===== Page =====

Autrement dit, du point de vue de la thermodynamique, les villes absorbent la matière-énergie dans un état concentré appelé basse entropie (nourriture, pétrole, gaz naturel, charbon, métaux, etc.) et la rejettent, entre autres, dans un état dispersé appelé haute entropie (gaz à effet de serre, pollutions, chaleur, etc.). Ainsi, les villes sont des systèmes voués à la dissipation des potentiels thermodynamiques disponibles (Bardi, 2021), c’est-à-dire des systèmes voués à la dissipation des quantités d’énergie libre et de matière à disposition. Le scientifique italien précise que le métabolisme d’une ville atteint son taux maximal de production d’entropie en fonction de la quantité d’énergie qui peut être délivrée (Bardi, 2021). Et, logiquement, cet apport d’énergie et de matière dépend des systèmes de transport qui délivrent les ressources (et évacuent les déchets), à l’extérieur comme à l’intérieur de la ville (réseau urbain) (Bardi, 2021). Ainsi, l’efficacité des systèmes de transport détermine l’organisation, la structure et les dimensions des villes (Bardi, 2021).

En parallèle, d’après la théorie de la rente de Von Thünen, les produits agricoles dont les coûts de transport sont les plus élevés se situaient près du marché : ce sont donc également les coûts de transport de marchandises qui, historiquement, structuraient les activités agricoles dans l’espace.

Toujours selon Ugo Bardi (2021), nourrir les habitants d’une ville signifie qu’une quantité suffisante d’énergie-matière doit y être délivrée sous la forme de nourriture, en l’occurrence du blé principalement par le passé. Or, dans l’Antiquité, les céréales elles-mêmes étaient les seuls « combustibles » sur lesquels les transports terrestres de l’époque (ânes, mules, bœufs, chevaux de traits, chameaux, etc.) reposaient (Bardi, 2021). Il existe donc, selon Ugo Bardi (2021), un TRE du transport, c’est-à- dire un rapport entre l’énergie investie pour le transport de l’énergie et l’énergie transportée.

=====

**Travail à faire**
• a. Condensez s'il vous plaît le paragraphe du texte sur les villes et l'entropie qui commence par « Toujours selon Ugo Bardi », en conservant ses faits essentiels.
• b. Prolongez le texte sur les villes et l'entropie au-delà de sa dernière phrase.
La liste constitue un matériau à part, indépendant du texte.

===== Documents fournis =====

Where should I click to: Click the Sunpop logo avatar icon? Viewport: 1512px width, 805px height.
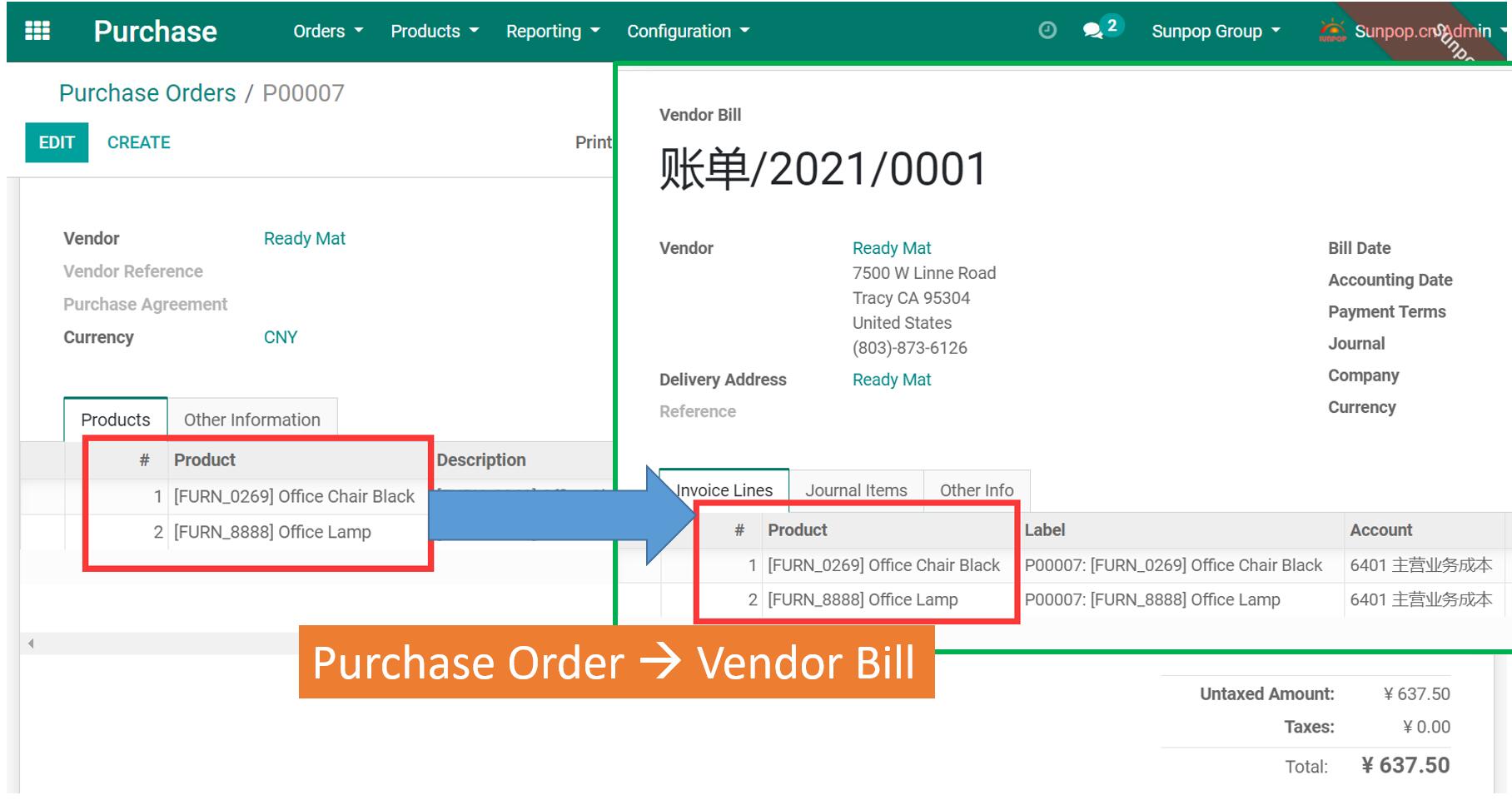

=====

**Réponses par tâche**
• a. Selon Ugo Bardi (2021), nourrir une ville suppose d'y acheminer assez d'énergie-matière sous forme de nourriture, autrefois surtout du blé. Dans l'Antiquité, les céréales étaient le seul « combustible » des transports terrestres (ânes, mules, bœufs, chevaux de trait, chameaux, etc.). Il existe donc un TRE du transport, soit le rapport entre l'énergie investie pour transporter l'énergie et l'énergie transportée.

• b.
Avant l’apport exogène massif d’énergies fossiles, les faibles TRE des transports terrestres, basés sur le vivant, limitaient la dimension des villes. Déjà, dans La Cité à travers l’histoire, Lewis Mumford constatait que jusqu’au XIXe siècle, des moyens de transports limités sur le plan local et régional restreignaient tout naturellement la croissance des cités. C’est aussi ce que soutient Mickael Brard (2020) et précise que si effectivement la taille des villes était contrainte par le « coût énergétique de livraison des marchandises mesuré alors en quantité de fourrage nécessaire pour nourrir les attelages », elle l’était également « par la capacité des réseaux de transports à approvisionner leur centre en un temps raisonnable au regard de la durée de vie des produits frais…». À noter, en permettant de stocker des denrées périssables sur de plus longues périodes et de les transporter sur de plus longs trajets, les progrès dans la conservation des aliments, tels que la fermentation ou la salaison, ont favorisé le commerce à plus grande échelle.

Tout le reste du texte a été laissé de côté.